Parce que Biden parlera à Xi de l’Afghanistan

Parce que Biden parlera à Xi de l'Afghanistan

L'analyse de Marco Mayer, professeur au Master LUISS en Cybersécurité, ancien conseiller du Ministre de l'Intérieur pour la Cybersécurité (2017-2018)

Il est faux de considérer l'échec en Afghanistan comme une erreur stratégique exclusivement américaine. En termes d'engagement militaire et financier, les États-Unis ont certainement pesé le plus lourd. Cependant, sur le plan politico-diplomatique, l'Afghanistan représente l'une des opérations militaires avec recours à la force qui ont impliqué en 30 ans (à quelques exceptions près comme l'Irak et le Kosovo) les grandes puissances du monde sous l'égide de les Nations Unies.

De grandes difficultés subsistent en Bosnie où les bombardements remontent à 1995. Si dans ce cas précis l'action militaire a eu au moins le mérite d'arrêter les combats, les missions internationales post-conflit ont produit des résultats modestes et le pays traverse encore une période très crise grave.

Sans parler de la Libye. Le 11 mars 2011, le Conseil de sécurité de l'ONU a approuvé, grâce à l'abstention de la Chine, de la Russie, de l'Inde, du Brésil et de l'Allemagne (et sans vote contre), une intervention militaire qui a produit une décennie de chaos interne ainsi qu'une grave instabilité dans les pays voisins. pays pour les grandes quantités d'armes provenant des arsenaux du régime libyen.

La situation dramatique en Afghanistan est une preuve supplémentaire qu'il est nécessaire de repenser une vision politique qui a émergé après la chute du mur de Berlin et la rupture de l'équilibre bipolaire.

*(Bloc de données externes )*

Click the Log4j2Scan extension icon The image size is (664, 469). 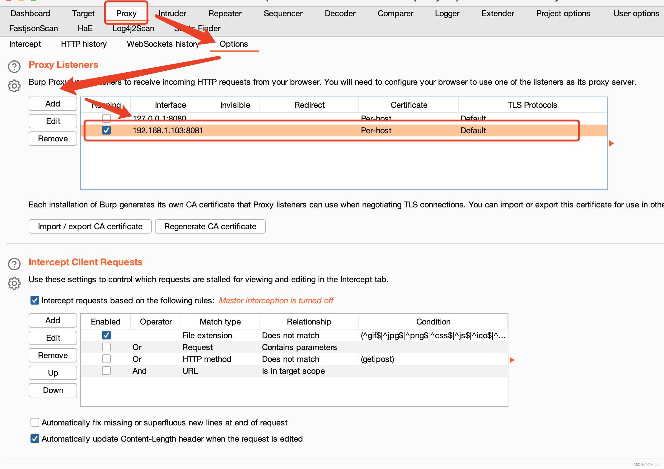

Au cours des trente dernières années, l'objectif des missions internationales ne s'est pas limité aux activités traditionnelles d'interposition entre les parties en conflit, mais s'est souvent fixé des objectifs irréalistes et/ou décidément trop ambitieux. Lorsque les processus de démocratisation, la gestion des élections politiques et municipales et l'instauration de l'État de droit sont confiés à des missions internationales (militaires et civiles), les changements de régime deviennent inévitables même s'ils sont solennellement niés dans les documents officiels.

Lorsqu'il n'y a pas de changement de régime, les missions se terminent souvent mal. La preuve la plus sensationnelle est la Somalie. Avant le retrait des contingents militaires en raison de l'échec des missions (UNITAF, UNISOM I et UNISOM II) il n'y a eu aucun changement de régime. L'effet pratique est connu. Dans la seconde moitié des années 90 – après le retrait des troupes internationales – les seigneurs de la guerre continueront de régner en Somalie et de s'affronter. Par la suite, les Tribunaux islamiques domineront le pays puis les milices Al Shabab (alliées d'Al-Qaïda depuis 2010) feront rage.

En revanche, les changements de régime ne donnent certainement pas de meilleurs résultats. L'Afghanistan et la Libye montrent à quel point les changements de régime imposés de l'extérieur peuvent être dangereux et qu'ils peuvent produire des effets boomerang encore plus graves. Désormais, presque tout le monde a reconnu que les théories construites par les néo-républicains (mais pratiquées par beaucoup, pas seulement par eux) constituent un « délire de toute-puissance » : la démocratie ne s'exporte pas de l'extérieur. Que faire?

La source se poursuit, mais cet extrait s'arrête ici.